型がなければ、手で成形できます。冷ましたガナッシュを大さじ1取り、手のひらで軽く平らにし、中心に丸ごとのヘーゼルナッツを置きます。ガナッシュで包み込み、直径2-3 cmのボールにしてください。つまようじを刺し、型を使う場合と同様に、再び冷やします。
コーティング:チョコレート+ヘーゼルナッツ、ボールは十分に冷やして
コーティング用のチョコレートを溶かし、細かく砕いたヘーゼルナッツを混ぜます。浸すときは、ボールをしっかり冷やしておくこと。そうすると、きれいにコーティングでき、すぐに固まります。
つまようじの端を持ってボールをチョコレートとヘーゼルナッツの混合液に浸し、数秒待って余分なチョコレートを落とします。その後、冷蔵庫に入れてコーティングを固めます。
保存
コーティングしたら冷蔵庫に入れ、チョコレートを固めます。見栄えよく仕上げるなら、1粒ずつ8,5×8,5のアルミ箔(金色または銀色)で包み、小さな金色のトリュフ用カップに入れてもよいでしょう。贈り物にするときや、きれいに盛りつけたいときに便利です。

動物性食品を使わない料理をもっと楽しみたい方は、私のグルテンフリーのヴィーガンレシピもご覧ください。
レシピ開発はシェフのロメル・レイエス。彼の活動はInstagram、ニュースレターのSubstack、YouTubeチャンネルでご覧いただけます。

材料
- 150 g ヘーゼルナッツ 丸ごと
- 150 g カカオ分70-80%のチョコレート グルテンフリー/乳製品不使用
- 150 g 高脂肪クリーム 乳製品不使用/グルテンフリー
- 50 g ヘーゼルナッツペーストまたはプラリネペースト
- 250 g カカオ分70-80%のダークチョコレート グルテンフリー/乳製品不使用
- 50 g 粗く砕いたヘーゼルナッツ
指示
Noisettes torréfiées
- オーブンを170°Cに予熱し、ヘーゼルナッツを10-12分焼きます。冷ましておきます。
- ヘーゼルナッツを両手でこすり合わせて薄皮を取り除きます。丸ごとのヘーゼルナッツを25粒取り分け、残りは刻みます。

Ganache chocolat-noisette
- クリームを鍋に入れ、中火でふつふつとし始めるまで温めます。
- 火から下ろし、刻んだダークチョコレートを加え、完全に溶けてなめらかになるまで混ぜます。

- ヘーゼルナッツペーストを加え、均一になるまで混ぜます。ひとまず置いておきます。

Enrobage noisette-chocolat
- チョコレートを溶かし、粗く砕いたヘーゼルナッツを加えて混ぜます。

Assemblage des boules au chocolat
- 直径2-3 cmの半球形のシリコン型を用意します。各くぼみの半分まで、ほんのり温かいガナッシュを入れ、中央にヘーゼルナッツを丸ごと1粒、または半粒入れます。冷凍庫で15分以上冷やします。
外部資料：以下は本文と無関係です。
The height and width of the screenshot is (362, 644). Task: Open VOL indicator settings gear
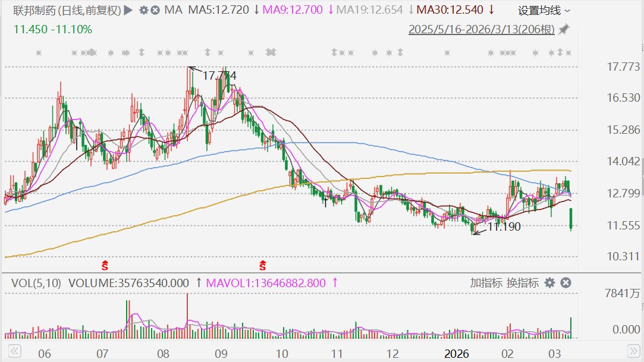coord(550,283)
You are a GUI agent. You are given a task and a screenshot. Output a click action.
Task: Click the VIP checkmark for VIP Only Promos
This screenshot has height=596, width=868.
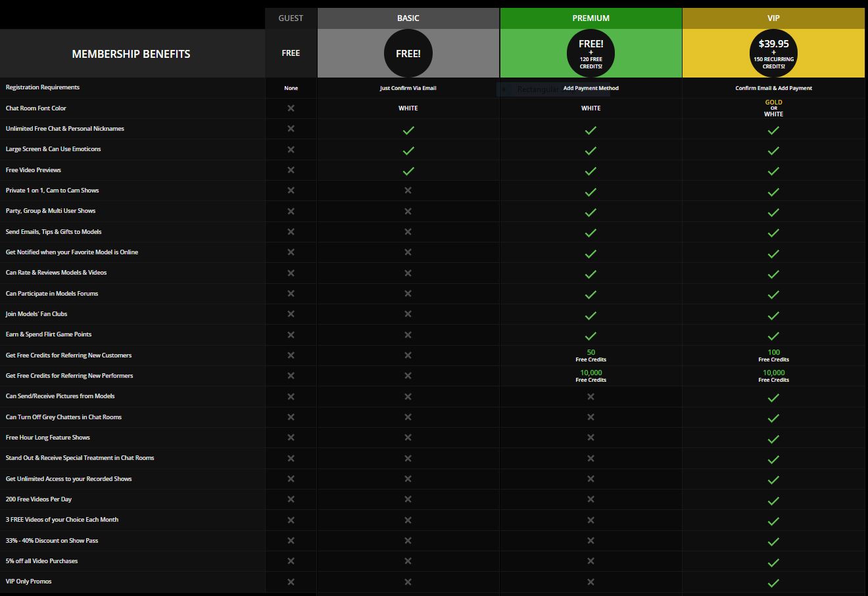coord(773,582)
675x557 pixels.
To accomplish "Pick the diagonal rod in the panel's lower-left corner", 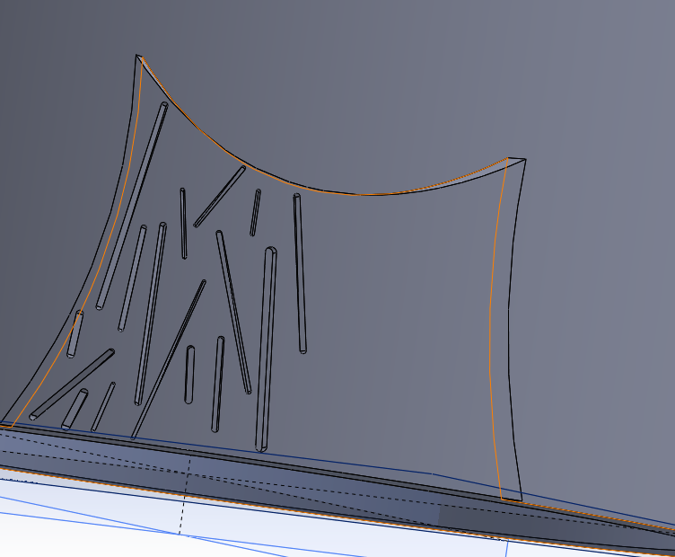I will click(x=72, y=383).
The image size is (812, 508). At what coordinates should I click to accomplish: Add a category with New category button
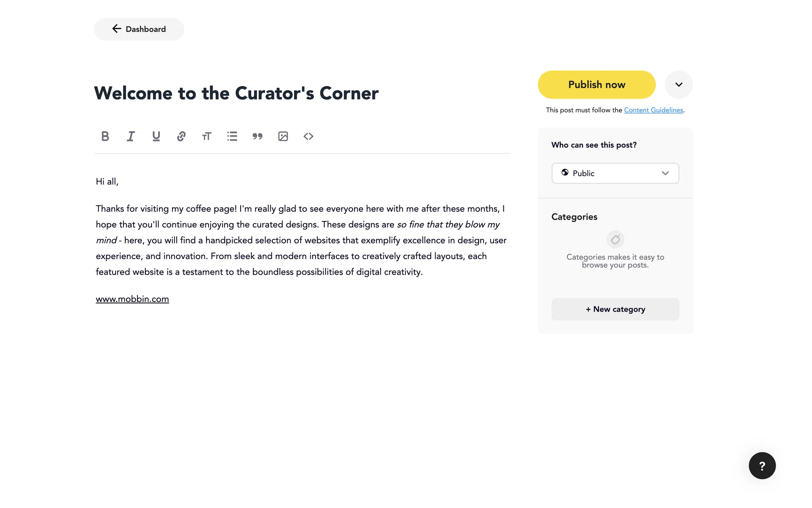pos(615,309)
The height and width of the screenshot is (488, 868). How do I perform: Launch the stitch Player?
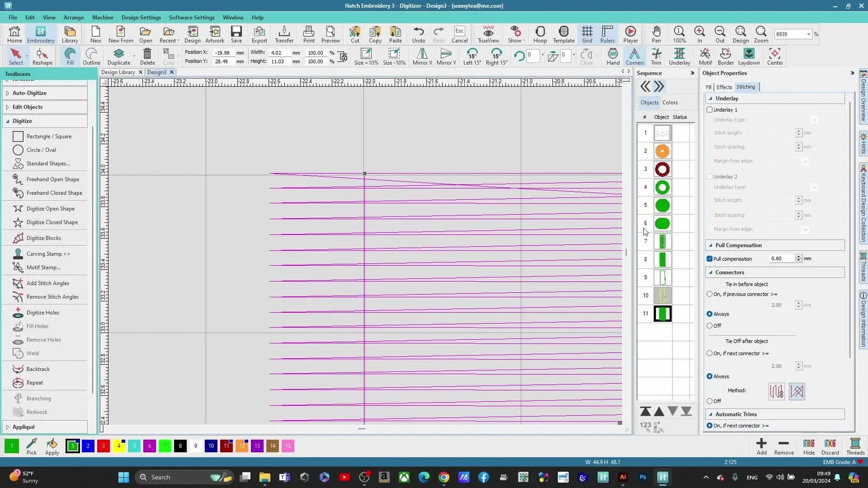tap(630, 34)
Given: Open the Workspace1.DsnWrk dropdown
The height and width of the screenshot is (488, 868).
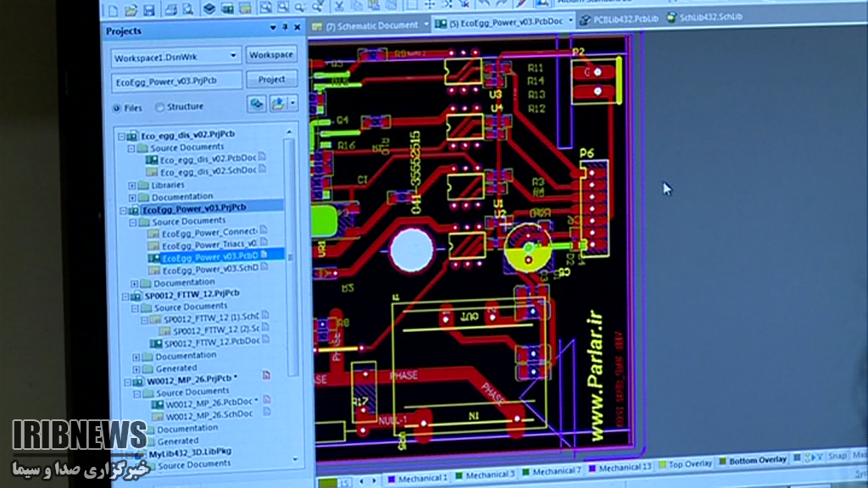Looking at the screenshot, I should pyautogui.click(x=234, y=56).
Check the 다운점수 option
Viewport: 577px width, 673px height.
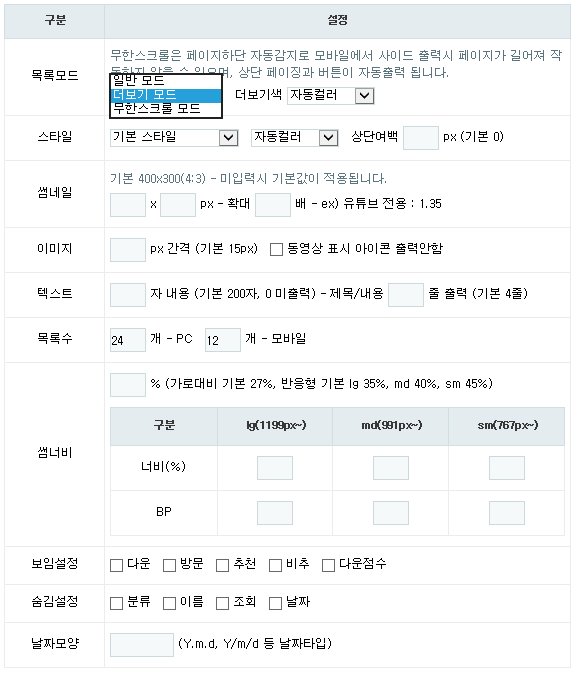pyautogui.click(x=328, y=565)
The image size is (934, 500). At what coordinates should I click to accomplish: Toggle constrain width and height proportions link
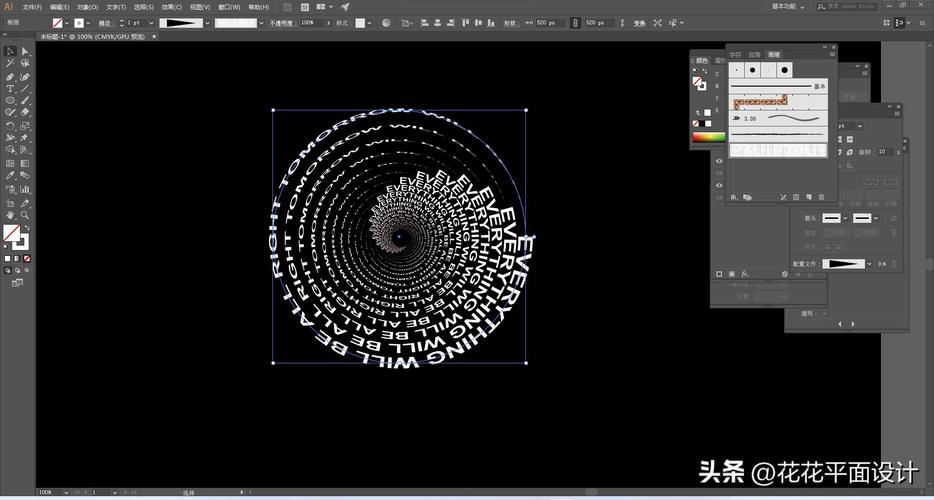click(575, 23)
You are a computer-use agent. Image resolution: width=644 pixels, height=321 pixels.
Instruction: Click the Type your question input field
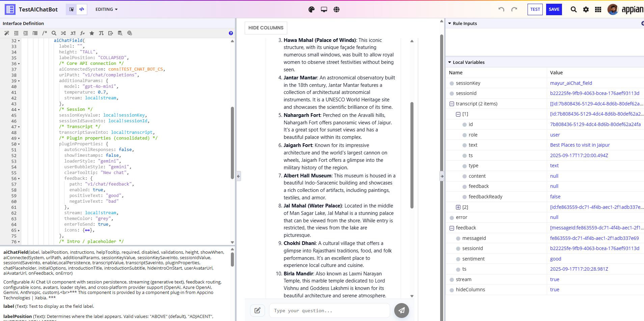pyautogui.click(x=329, y=311)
- 凍ったガナッシュを型から外し、半球を2つ合わせて直径2-3 cmのボール状にします。刻んだローストヘーゼルナッツの上で転がし、押さえてまぶします。それぞれにつまようじを刺し、冷蔵庫または冷凍庫で冷やします。

- 半球形のシリコン型がない場合は、冷やしたガナッシュを大さじ1取り、手のひらで軽く平らにします。中央に丸ごとのヘーゼルナッツを1粒のせ、ガナッシュで包んで直径2-3 cmのボール状にします。それぞれにつまようじを刺し、冷蔵庫または冷凍庫で冷やします。
Enrobage, emballage et conservation
- つまようじの先を持ち、冷えたチョコレートボールをヘーゼルナッツ入りチョコレートのコーティングに浸します。数秒間、余分なチョコレートを落としてから冷蔵庫に入れます。

- チョコレートを1個ずつ8,5 x 8,5 cmの金色または銀色のアルミホイルで包み、トリュフチョコレート用の小さな金色の紙カップに入れます。